Greenland Glacier: Ice Larger Than Manhattan Breaks Off


By NED POTTER
July 19, 2012

Flying in orbit over the northwestern coast of Greenland, NASA's Aqua satellite has shot successive images as a chunk of a glacier -- estimated to be about twice the size of New York's Manhattan island -- broke free and began to slide down the narrow channel the glacier fills.

Move the red slider in the image below all the way to the right and you'll see Greenland's Petermann Glacier as Aqua saw it on the morning of July 16. Move it to the left, and you'll see the same area a day later. The key area is in the right-center of each image.

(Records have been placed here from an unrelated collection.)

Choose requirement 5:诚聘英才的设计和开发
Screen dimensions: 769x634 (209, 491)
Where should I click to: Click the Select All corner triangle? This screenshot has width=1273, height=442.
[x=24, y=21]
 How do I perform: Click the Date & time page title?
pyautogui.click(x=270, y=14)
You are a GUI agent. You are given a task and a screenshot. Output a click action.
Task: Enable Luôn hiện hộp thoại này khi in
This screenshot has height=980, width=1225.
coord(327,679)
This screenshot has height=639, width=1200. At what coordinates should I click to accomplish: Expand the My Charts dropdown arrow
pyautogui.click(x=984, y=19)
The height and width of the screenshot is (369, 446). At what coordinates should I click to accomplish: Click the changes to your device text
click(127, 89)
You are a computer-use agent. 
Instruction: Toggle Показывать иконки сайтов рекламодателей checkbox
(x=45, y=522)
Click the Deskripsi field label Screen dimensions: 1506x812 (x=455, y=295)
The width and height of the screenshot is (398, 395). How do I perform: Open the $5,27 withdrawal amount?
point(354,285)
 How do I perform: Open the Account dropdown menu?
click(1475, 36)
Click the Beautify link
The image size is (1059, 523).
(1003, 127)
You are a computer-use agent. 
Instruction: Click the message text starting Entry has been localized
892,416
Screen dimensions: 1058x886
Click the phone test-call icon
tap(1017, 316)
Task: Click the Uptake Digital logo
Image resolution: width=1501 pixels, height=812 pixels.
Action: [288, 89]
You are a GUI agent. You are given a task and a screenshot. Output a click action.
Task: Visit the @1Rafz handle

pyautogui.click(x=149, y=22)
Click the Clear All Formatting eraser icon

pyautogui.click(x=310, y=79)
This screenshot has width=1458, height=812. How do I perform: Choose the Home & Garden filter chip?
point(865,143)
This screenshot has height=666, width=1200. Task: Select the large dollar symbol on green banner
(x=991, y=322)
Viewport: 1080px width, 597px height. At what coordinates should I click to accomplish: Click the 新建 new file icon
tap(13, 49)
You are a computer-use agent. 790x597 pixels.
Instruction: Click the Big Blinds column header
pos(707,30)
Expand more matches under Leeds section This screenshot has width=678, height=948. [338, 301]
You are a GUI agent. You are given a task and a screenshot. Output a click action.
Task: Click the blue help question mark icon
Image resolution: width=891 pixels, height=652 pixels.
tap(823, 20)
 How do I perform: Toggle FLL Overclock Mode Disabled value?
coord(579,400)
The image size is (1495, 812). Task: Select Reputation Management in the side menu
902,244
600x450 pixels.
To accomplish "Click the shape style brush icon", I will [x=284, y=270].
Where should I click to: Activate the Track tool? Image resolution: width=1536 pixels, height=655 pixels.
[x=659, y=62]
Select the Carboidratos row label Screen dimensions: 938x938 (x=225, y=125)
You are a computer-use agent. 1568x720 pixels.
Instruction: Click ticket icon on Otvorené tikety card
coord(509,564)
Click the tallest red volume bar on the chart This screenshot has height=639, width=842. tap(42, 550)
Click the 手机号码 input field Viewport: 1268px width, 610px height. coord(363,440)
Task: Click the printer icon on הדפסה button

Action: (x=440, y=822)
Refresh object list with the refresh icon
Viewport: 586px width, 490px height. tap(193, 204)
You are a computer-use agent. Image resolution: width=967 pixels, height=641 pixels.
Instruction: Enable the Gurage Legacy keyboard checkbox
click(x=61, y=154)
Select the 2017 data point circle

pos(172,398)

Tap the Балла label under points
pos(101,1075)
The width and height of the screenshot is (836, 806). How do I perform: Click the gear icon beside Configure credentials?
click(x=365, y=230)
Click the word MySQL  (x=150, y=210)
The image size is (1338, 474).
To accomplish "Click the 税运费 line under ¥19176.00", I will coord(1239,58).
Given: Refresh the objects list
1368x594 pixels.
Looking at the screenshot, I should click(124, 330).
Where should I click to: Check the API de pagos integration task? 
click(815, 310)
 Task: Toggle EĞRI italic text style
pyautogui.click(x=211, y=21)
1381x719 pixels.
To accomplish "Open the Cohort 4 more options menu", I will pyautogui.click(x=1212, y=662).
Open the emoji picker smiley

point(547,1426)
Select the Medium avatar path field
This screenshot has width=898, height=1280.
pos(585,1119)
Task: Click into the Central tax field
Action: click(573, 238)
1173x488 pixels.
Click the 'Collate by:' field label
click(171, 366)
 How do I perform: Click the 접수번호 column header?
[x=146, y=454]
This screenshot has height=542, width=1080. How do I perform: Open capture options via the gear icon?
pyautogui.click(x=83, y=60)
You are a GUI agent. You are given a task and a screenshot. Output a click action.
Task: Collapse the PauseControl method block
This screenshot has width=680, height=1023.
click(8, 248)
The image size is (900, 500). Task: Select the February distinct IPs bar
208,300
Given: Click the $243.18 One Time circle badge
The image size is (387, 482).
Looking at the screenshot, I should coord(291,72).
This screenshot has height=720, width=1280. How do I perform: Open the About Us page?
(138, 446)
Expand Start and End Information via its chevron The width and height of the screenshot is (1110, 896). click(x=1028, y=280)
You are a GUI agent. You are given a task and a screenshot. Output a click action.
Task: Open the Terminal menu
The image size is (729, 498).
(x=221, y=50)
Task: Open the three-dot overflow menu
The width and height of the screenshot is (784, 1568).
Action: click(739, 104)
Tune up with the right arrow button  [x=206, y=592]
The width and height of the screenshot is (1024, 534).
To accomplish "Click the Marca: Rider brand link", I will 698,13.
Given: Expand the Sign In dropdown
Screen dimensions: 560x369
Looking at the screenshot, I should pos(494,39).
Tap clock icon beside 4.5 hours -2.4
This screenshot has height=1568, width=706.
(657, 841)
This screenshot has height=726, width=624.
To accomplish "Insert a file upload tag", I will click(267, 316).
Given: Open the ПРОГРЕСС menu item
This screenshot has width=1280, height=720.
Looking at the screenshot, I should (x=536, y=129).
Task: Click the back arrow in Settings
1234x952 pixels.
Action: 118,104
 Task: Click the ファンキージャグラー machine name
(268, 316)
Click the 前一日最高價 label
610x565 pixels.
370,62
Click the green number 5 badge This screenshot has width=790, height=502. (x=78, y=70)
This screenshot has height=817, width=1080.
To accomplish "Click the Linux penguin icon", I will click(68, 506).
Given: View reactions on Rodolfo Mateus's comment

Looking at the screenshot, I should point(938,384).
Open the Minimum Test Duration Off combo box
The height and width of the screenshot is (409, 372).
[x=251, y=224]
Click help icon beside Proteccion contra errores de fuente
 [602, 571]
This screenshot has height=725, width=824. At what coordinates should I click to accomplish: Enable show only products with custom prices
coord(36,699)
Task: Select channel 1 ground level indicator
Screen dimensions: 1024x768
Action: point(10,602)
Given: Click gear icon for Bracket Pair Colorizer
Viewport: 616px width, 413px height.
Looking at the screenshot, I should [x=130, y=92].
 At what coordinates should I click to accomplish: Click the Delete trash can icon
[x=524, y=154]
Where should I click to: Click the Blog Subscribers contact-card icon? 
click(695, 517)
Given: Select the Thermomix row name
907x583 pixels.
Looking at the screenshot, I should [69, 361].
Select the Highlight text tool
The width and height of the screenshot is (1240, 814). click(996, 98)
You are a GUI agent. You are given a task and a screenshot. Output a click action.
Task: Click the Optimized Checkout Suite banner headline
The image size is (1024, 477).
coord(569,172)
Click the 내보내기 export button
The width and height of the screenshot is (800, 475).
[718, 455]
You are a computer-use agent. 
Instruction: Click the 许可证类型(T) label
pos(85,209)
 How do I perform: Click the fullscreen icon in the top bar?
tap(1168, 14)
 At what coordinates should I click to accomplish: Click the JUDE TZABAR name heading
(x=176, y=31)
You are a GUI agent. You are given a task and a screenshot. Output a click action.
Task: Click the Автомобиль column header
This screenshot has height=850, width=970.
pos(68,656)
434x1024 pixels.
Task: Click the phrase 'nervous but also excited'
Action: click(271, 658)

The ice breaking away is about 46 square miles in size. It is moving to the north, toward the top of your screen. All glaciers naturally lose ice, or "calve," as they slide downstream; the Petermann calved a large chunk twice as large in 2010.

But to have two such events in two years is notable to the scientists at NASA, NOAA and different universities who have been watching it.

Ian Howat of Ohio State University said this could be natural: "We're still in the phase of scratching our heads and figuring out how big a deal this really is," he told The Associated Press.

Eric Rignot of NASA went further: "This is not part of natural variations anymore," he said. Average temperatures in northern Greenland and the Canadian Arctic have increased by about 4 degrees Fahrenheit in the last 30 years, according to NASA.

Most scientists who study the Arctic climate agree that it has been warming, but it's complicated. The northern ice cap is substantially smaller than it was even a decade ago. In some places, though, polar ice is, in fact, becoming thicker.

So they are watching the Petermann Glacier. Eric Rignot of NASA's Jet Propulsion Laboratory said, "It is not a collapse but it is certainly a significant event."